Furthermore, we found that the two experiments that introduced flow-dependent information did not accurately predict the strongest magnitude and temporal evolution of the ‘Saudel’ intensity (
Figure 7). To analyze whether it is the effect of the number of ensemble members, a single forecast for Saudel was performed using a 20-member ensemble (similar to
Section 4.1). However, increasing the ensemble members did not significantly improve the results (not shown). Next, we will diagnose these failed cases and identify possible causes to further improve the system. There are also some fluctuations in the “fall” experiment for different TC cases. It is worth analyzing the reasons for the different effects of different cases. Is it related to the intensity scale of the TC itself or the external environmental factors (e.g., sea surface temperature)?

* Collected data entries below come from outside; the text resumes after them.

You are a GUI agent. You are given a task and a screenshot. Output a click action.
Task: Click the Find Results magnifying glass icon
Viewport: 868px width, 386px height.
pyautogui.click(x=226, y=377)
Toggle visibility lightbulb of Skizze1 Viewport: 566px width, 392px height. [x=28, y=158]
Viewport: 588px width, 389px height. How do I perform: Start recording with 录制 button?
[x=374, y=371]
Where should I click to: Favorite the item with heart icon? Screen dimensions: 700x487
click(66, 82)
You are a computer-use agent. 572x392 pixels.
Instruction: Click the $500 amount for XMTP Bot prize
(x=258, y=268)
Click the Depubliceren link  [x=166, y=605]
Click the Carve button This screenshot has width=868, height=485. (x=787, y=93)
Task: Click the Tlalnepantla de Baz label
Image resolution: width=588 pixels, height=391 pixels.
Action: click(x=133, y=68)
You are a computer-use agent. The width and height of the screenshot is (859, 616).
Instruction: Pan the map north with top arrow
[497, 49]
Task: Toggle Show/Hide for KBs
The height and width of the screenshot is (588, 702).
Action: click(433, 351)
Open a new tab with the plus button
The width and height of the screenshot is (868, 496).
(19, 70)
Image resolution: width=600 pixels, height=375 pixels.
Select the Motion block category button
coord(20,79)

We only assessed the effect of the variance of control variables, the correlation is also an important part of the background error covariance. A covariance model with full flow dependence needs to be evaluated to investigate the combined effect of flow-dependent variance and correlation. Finally, the main disadvantage of En4DVar is its high computational cost. Whether the gradient descent information (such as direction) of the previous member can be used to accelerate the solution algorithm of the next member based on the similarity of the minimization process of each ensemble member is also a direction worthy of further exploration.